#### TASK BRIEF
Pictures must be left out. Print the lines from the beginning of the material through the line holding "Parts and Supplies (446, 1436)", exactly and nothing else.

#### RECORDS FOR THE EXERCISE
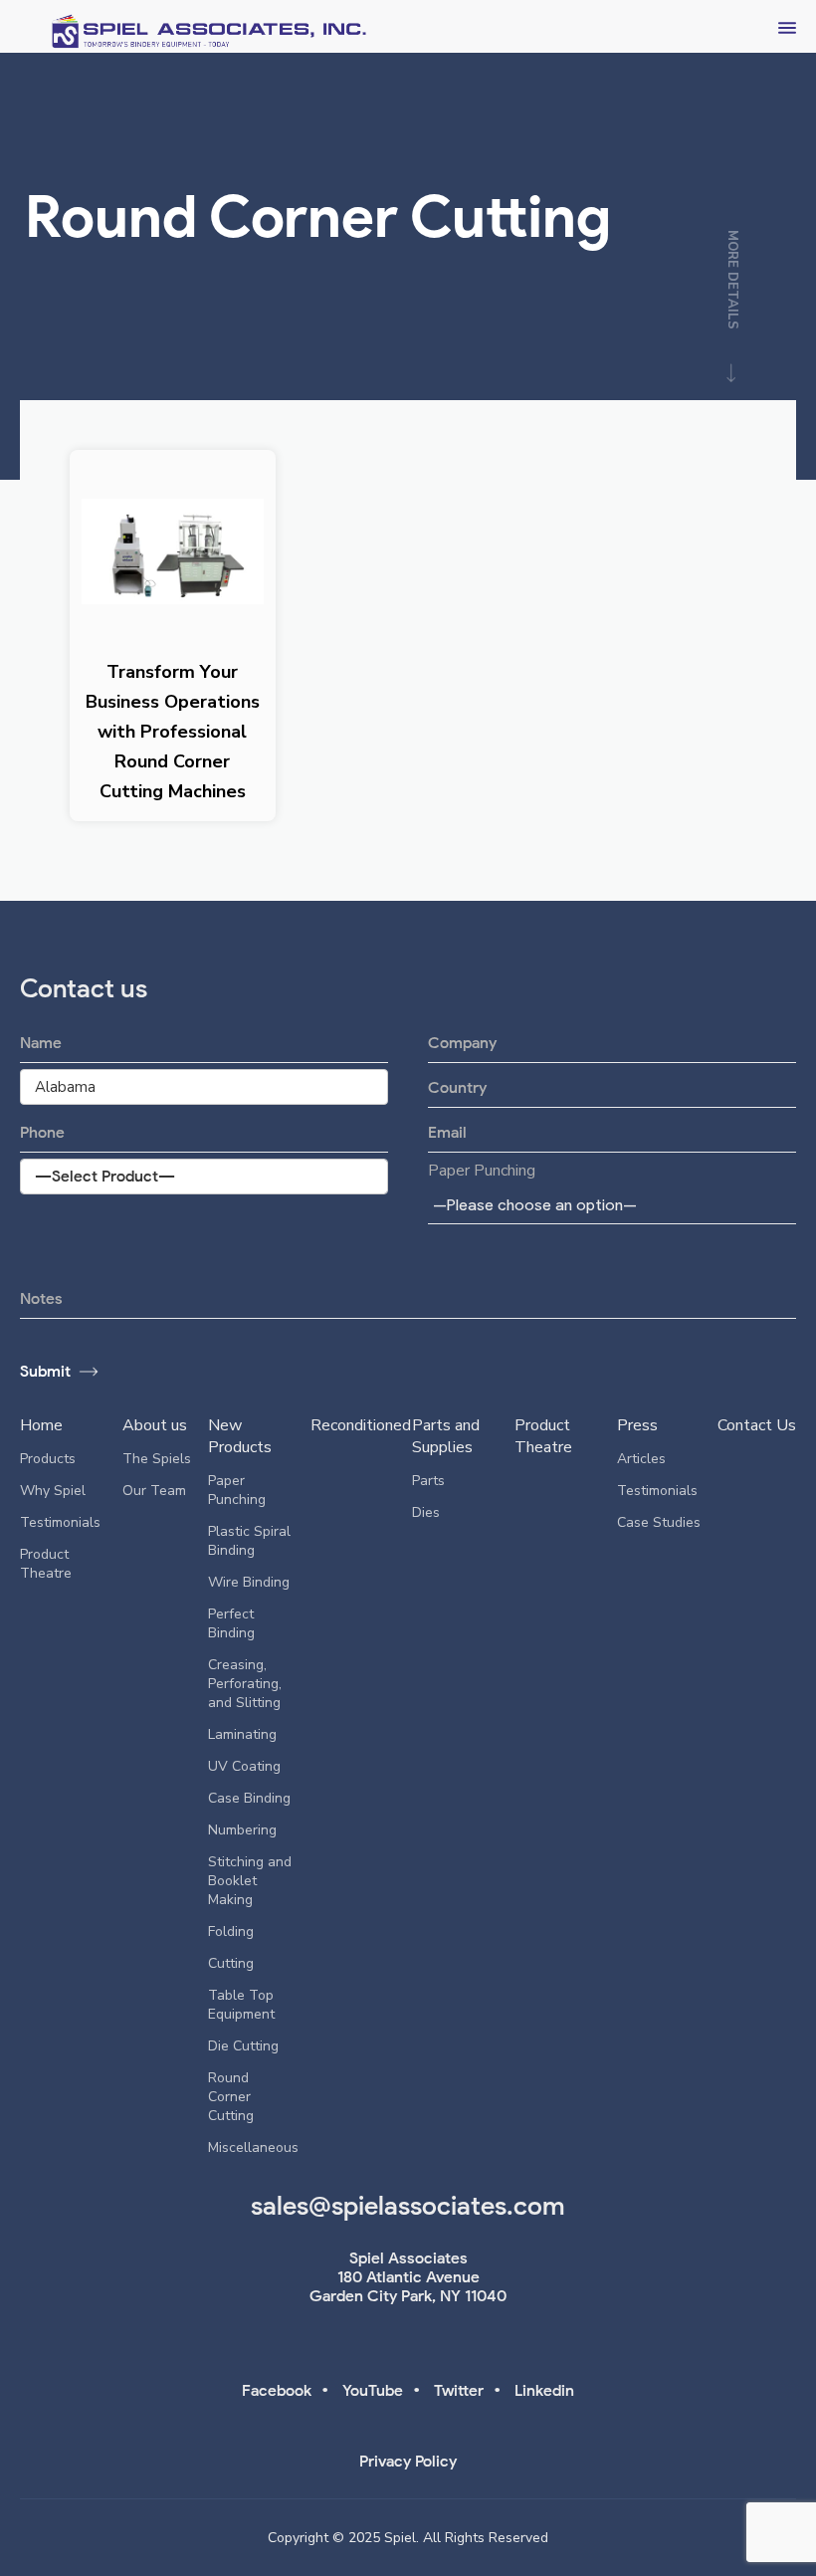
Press (637, 1425)
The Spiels (156, 1458)
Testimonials (60, 1522)
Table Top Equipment (241, 2005)
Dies (426, 1512)
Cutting (231, 1963)
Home (41, 1425)
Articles (641, 1458)
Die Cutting (243, 2046)
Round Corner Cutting (231, 2096)
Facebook (276, 2390)
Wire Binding (249, 1582)
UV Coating (244, 1766)
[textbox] (538, 1204)
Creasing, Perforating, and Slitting (245, 1683)
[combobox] (612, 1204)
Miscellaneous (253, 2147)
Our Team (154, 1490)
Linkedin (544, 2390)
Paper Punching (481, 1170)
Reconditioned (360, 1425)
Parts (428, 1480)
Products (48, 1458)
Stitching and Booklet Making (250, 1880)
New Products (240, 1436)
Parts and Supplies (446, 1436)
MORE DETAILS (732, 280)
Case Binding (249, 1798)
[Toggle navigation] (787, 26)
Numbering (242, 1830)
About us (154, 1425)
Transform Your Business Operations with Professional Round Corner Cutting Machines (173, 731)
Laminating (242, 1734)
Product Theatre (46, 1564)
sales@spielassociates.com (408, 2206)
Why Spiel (53, 1490)
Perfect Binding (231, 1623)
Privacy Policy (408, 2461)
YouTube (372, 2390)
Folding (231, 1931)
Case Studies (659, 1522)
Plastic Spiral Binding (249, 1541)
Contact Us (756, 1425)
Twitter (459, 2390)
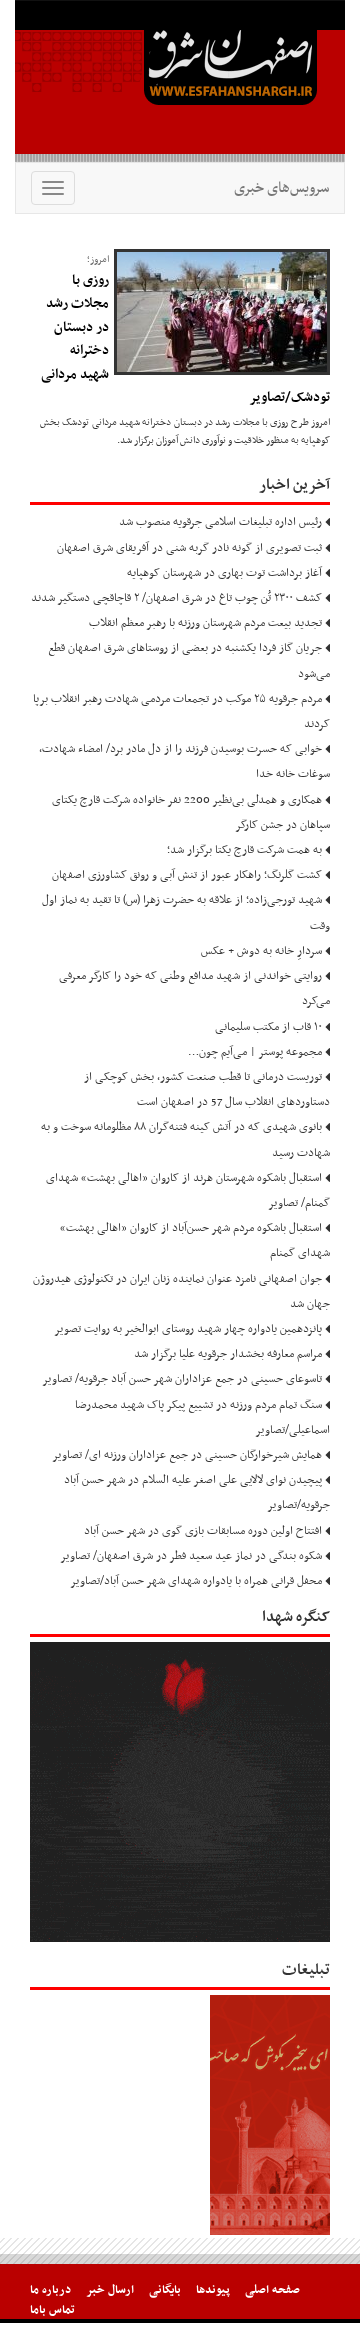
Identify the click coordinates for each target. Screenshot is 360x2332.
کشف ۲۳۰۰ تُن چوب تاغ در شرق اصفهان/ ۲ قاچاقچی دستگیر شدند (176, 598)
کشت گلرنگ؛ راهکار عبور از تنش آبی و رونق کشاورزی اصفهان (187, 875)
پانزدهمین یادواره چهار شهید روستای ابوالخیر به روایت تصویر (188, 1329)
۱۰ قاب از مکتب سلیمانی (268, 1027)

#### WRITTEN ANSWER
Press (637, 1425)
The Spiels (156, 1458)
Testimonials (60, 1522)
Table Top Equipment (241, 2005)
Dies (426, 1512)
Cutting (231, 1963)
Home (41, 1425)
Articles (641, 1458)
Die Cutting (243, 2046)
Round Corner Cutting (231, 2096)
Facebook (276, 2390)
Wire Binding (249, 1582)
UV Coating (244, 1766)
[textbox] (538, 1204)
Creasing, Perforating, and Slitting (245, 1683)
[combobox] (612, 1204)
Miscellaneous (253, 2147)
Our Team (154, 1490)
Linkedin (544, 2390)
Paper Punching (481, 1170)
Reconditioned (360, 1425)
Parts (428, 1480)
Products (48, 1458)
Stitching and Booklet Making (250, 1880)
New Products (240, 1436)
Parts and Supplies (446, 1436)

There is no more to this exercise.